= International Buddhist Film Festival =

The International Buddhist Film Festival (IBFF) is a presenter of Buddhist-themed and Buddhist-inspired cinema. IBFF includes films of all kinds: dramas, documentaries, comedies, animation, experimental work, children's films, music videos, and television programs.

IBFF offers film as a way for general audiences to develop a wider appreciation and better understanding of Buddhist philosophy, traditions, arts, and practices (including mindfulness). Works to be exhibited are chosen through program committee invitations as well as through an international open call for entries (CFE) that allows independent filmmakers to submit their work for consideration. Films include English language or subtitled works from all over the world. Over twenty nations have been represented by films in IBFF events.

IBFF has presented various level premieres of works by Werner Herzog, Khyentse Norbu, Doris Dörrie, Jang Sun-woo, Lesley Ann Patton, Im Kwon Taek, Babeth VanLoo, Lee Chang-jae, Rebecca Dreyfus, David Grubin, Ken Burns, Pawo Choyning Dorji, Pema Tseden, Dechen Roder, Werner Penzel, and others.

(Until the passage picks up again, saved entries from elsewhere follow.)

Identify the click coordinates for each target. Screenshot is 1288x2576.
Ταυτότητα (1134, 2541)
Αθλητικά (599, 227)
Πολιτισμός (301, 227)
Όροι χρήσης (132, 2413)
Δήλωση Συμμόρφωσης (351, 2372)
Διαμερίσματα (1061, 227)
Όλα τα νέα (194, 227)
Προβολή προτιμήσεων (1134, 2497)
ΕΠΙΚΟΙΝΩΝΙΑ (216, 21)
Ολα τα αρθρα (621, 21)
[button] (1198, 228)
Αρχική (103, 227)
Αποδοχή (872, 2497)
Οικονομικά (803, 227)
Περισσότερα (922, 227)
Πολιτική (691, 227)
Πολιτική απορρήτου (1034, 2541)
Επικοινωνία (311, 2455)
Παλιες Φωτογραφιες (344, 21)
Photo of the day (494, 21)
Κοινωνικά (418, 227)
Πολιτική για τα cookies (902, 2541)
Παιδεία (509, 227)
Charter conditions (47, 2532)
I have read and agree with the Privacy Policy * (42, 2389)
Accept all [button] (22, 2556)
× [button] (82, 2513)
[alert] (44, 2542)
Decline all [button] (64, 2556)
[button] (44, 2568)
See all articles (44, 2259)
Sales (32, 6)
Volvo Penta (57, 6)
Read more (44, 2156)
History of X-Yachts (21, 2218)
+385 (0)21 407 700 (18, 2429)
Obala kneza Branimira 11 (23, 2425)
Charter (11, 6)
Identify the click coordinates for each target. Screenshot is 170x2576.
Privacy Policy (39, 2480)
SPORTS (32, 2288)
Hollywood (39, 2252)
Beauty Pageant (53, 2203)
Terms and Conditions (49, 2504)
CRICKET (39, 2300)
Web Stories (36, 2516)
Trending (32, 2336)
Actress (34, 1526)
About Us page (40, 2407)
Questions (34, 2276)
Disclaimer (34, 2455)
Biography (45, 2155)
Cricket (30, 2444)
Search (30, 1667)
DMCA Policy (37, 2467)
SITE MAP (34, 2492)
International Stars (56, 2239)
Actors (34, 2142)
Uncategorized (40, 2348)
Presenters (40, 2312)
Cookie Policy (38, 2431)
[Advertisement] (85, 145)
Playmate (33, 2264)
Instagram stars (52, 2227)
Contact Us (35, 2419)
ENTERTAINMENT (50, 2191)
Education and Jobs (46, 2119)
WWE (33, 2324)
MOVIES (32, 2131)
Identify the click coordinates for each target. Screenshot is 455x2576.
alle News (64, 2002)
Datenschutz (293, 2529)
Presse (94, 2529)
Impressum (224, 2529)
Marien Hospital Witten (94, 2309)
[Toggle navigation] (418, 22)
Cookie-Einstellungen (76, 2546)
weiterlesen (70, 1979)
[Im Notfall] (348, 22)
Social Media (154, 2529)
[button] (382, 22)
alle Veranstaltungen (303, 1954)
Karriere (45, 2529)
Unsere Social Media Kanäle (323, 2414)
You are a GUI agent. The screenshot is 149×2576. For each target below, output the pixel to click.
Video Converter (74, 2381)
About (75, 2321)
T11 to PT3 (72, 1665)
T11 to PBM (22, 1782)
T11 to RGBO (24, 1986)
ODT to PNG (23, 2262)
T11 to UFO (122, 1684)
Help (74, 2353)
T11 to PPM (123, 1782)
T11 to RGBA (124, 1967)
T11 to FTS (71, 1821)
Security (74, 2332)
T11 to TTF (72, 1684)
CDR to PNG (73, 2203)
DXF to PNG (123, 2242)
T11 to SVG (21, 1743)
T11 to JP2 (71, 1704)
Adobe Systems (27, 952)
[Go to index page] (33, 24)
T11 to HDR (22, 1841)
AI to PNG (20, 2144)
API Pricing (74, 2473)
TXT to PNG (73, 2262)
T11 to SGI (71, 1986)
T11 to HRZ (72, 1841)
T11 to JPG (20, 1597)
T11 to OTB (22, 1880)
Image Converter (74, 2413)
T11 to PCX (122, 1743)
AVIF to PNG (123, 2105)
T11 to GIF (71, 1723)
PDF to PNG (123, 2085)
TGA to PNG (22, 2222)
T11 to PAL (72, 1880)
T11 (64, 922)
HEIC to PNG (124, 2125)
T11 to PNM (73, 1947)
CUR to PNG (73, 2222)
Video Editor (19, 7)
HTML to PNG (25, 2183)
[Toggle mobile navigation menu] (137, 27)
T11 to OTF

IBFF has been presented by host institutions in cities on three continents: Los Angeles 2003, Washington, D.C. 2004, San Francisco 2005, Amsterdam 2006, Singapore 2007, Mexico City 2008, London 2009, San Francisco and Washington, D.C. 2010, Washington, D.C. (at BuddhaFest) 2011, London, Hong Kong, and Bangkok 2012, Vancouver, BC 2013, Washington, D.C. (at BuddaFest) 2014, San Francisco 2015, San Francisco 2016, San Francisco and Los Angeles (at BuddhaFest) 2017, San Francisco, Los Angeles (at BuddhaFest), and Washington, D.C. 2018, San Francisco and Los Angeles (at BuddhaFest) 2019, San Francisco 2021, and Barcelona (with FCBC) 2022. Two special festivals were organized by IBFF: the Benefit Nepal Film Festival (2015) and two editions of the Burma Spring Benefit Film Festival (2021/22).

Presenting partners for film festivals and other public programs have included Los Angeles County Museum of Art, Smithsonian Institution (Washington, DC), Barbican Centre (London), Samaya Foundation (Mexico City), Buddhist Film Festival Europe (BFFE) Amsterdam (the Netherlands), UC Berkeley, Asia Buddhist Film Festival Pvt. Ltd. (Singapore), California Film Institute (SF), Fowler Museum (LA), Rubin Museum of Art (NY), Vancouver International Film Centre (BC), Asia Society (Hong Kong), and Yerba Buena Center for the Arts (SF).

IBFF has also co-presented programs with other film festivals including Seattle International, San Francisco International, CAAMFest (SF), Asian American (NY), Human Rights Watch (NY/SF/London), I See Films (Milan), Indian Film Festival of LA, SF Latino, Mill Valley Film Festival (SF), San Francisco Silent, and Dharamshala International Film Festival (India).

== History ==
IBFF is the primary public program of Buddhist Film Foundation, Inc. (BFF), an independent educational nonprofit that was founded in 2000 (as the Buddhist Film Society) with the aim of using modern media as a tool for exploring contemporary Buddhist issues and ideas. Founding Advisory Council members include Alice Walker, Richard Gere, Joanna Macy, Rudy Wurlitzer, Lisa Lu, Peter Coyote, Pico Iyer, Philip Glass, Huston Smith. As BFF executive director Gaetano Kazuo Maida said in a 2000 interview (Inquiring Mind Magazine), "Film can open the minds of people who would never cross the threshold of a Zen meditation hall, or even a public lecture… BFF’s main goal is to be a resource, serving filmmakers and educators as well as audiences."

For the years 2005-2018, BFF offered festival-selected filmmakers a home video distribution service, Festival Media (FM). FM licensed twenty titles, and designed and produced, and distributed through retailers in North America, over 100,000 DVDs. FM was discontinued once the DVD was eclipsed by online streaming. BFF is currently developing its own streaming platform, Buddhist Film Channel, with a projected launch in 2023.